> Excerpt to read
Tag Archive for 'caching'

Zenphoto plugin: Static Cache Control

Stealing a page from WP Super Cache’s book, I’ve written a plugin for Zenphoto that caches (and optionally gzips) Zenphoto pages on the file system to minimize PHP execution, making your dynamic image gallery run almost as fast and light on resources as a static website. Read more about Zenphoto staticCacheControl here.

Nagging question:
Using PHP, is it impossible to redirect a browser to a different URL without changing the browser’s URL visibly? In other words, can transparent URL rewriting Apache-style be accomplished with PHP?

If you liked this post, please subscribe to my feed. Thanks for visiting!

Zenphoto plugin: Static Cache Control

staticCacheControl is a plugin that caches (and optionally gzips) Zenphoto pages on the file system to minimize PHP execution, making your dynamic image gallery run as fast and light on resources as a static website.

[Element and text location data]
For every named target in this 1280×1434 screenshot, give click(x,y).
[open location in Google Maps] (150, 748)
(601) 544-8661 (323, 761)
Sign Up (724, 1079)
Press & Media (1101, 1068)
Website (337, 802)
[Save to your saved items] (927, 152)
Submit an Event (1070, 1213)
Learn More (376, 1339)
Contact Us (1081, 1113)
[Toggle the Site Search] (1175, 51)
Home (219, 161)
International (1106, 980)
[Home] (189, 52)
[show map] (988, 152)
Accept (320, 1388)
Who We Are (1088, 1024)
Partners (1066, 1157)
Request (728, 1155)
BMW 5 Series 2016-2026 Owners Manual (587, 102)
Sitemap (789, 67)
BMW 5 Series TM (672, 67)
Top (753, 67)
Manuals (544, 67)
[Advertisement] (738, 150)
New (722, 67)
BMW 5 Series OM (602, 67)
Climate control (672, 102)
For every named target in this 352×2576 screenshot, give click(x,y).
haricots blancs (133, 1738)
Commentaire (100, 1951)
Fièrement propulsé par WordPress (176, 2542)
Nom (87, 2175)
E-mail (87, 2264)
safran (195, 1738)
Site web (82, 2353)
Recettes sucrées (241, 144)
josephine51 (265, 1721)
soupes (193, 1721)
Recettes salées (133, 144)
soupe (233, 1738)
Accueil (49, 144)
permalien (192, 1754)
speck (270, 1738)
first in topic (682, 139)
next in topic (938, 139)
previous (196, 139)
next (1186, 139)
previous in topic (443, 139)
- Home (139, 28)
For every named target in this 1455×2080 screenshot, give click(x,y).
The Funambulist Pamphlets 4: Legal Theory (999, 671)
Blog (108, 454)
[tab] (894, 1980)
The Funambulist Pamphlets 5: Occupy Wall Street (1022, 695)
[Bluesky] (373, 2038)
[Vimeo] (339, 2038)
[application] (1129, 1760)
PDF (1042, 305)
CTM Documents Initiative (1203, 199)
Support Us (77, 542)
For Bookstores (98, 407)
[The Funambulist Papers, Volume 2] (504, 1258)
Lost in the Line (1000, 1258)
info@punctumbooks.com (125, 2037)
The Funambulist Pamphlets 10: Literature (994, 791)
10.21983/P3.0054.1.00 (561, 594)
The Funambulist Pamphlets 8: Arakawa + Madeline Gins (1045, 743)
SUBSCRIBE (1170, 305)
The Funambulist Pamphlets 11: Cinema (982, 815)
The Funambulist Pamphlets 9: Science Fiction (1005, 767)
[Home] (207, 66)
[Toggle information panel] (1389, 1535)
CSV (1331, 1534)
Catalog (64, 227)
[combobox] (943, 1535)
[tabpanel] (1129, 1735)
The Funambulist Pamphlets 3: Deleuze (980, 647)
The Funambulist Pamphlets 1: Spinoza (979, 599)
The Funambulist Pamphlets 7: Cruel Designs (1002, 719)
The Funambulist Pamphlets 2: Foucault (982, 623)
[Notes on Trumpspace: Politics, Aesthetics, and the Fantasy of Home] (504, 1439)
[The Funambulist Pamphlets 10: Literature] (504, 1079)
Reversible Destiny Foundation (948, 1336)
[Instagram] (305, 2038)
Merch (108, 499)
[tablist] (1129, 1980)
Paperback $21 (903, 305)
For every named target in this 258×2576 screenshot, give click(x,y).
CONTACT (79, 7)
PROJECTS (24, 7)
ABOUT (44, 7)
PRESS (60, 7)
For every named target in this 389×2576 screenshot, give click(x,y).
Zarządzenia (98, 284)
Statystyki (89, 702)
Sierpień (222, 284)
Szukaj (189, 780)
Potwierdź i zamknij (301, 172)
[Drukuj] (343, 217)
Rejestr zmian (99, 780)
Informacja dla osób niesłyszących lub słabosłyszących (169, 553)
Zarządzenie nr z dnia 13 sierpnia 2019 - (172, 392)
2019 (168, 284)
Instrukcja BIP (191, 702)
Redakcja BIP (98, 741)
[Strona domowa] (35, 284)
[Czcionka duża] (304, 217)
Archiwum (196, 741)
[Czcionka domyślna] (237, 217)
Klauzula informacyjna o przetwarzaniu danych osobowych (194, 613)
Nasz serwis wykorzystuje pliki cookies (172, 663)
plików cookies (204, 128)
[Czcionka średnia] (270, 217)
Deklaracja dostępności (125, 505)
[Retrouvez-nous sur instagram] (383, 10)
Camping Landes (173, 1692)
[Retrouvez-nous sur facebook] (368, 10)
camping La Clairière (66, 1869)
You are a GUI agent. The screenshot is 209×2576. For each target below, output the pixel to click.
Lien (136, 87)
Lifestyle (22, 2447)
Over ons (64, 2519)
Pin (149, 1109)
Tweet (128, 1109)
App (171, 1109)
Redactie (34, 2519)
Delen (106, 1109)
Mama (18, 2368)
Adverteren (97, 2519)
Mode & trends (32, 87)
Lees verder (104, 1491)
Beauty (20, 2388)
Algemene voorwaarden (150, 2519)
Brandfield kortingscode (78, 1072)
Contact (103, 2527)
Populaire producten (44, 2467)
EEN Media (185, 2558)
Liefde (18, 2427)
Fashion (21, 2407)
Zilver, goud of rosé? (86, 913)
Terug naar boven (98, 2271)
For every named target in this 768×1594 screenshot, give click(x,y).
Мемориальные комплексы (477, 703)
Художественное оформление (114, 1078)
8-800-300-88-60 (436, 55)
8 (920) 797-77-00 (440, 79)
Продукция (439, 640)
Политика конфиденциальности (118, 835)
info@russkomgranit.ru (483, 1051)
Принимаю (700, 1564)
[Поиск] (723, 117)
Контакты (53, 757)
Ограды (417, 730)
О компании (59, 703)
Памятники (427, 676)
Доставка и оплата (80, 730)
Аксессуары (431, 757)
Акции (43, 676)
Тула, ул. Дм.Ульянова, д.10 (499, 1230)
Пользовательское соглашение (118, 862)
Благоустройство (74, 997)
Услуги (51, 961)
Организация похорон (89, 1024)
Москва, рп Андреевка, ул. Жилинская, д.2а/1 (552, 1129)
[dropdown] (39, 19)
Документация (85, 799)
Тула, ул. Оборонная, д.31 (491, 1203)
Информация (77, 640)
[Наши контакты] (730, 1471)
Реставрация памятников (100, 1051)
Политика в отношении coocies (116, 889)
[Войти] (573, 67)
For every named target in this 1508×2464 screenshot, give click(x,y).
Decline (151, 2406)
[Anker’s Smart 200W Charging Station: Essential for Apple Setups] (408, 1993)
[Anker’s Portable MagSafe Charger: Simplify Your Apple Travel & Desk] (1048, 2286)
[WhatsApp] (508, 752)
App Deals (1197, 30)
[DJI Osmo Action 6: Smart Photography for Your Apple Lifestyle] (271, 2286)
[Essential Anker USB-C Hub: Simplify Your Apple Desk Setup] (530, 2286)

> Exercise tasks
A. Answer these questions about the Zenphoto plugin post:
(i) Whose approach does the writer say the plugin borrows from?
(ii) Where does the plugin store the pages it caches?
(iii) What style of transparent URL rewriting does the nagging question ask about achieving with PHP?
B. Could you transcribe the Zenphoto plugin post from "Tag Archive for" up to and including "Zenphoto staticCacheControl here."?

> Answers for this exercise
A.
(i) WP Super Cache
(ii) On the file system
(iii) Apache-style

B.
Tag Archive for 'caching'

Zenphoto plugin: Static Cache Control

Stealing a page from WP Super Cache’s book, I’ve written a plugin for Zenphoto that caches (and optionally gzips) Zenphoto pages on the file system to minimize PHP execution, making your dynamic image gallery run almost as fast and light on resources as a static website. Read more about Zenphoto staticCacheControl here.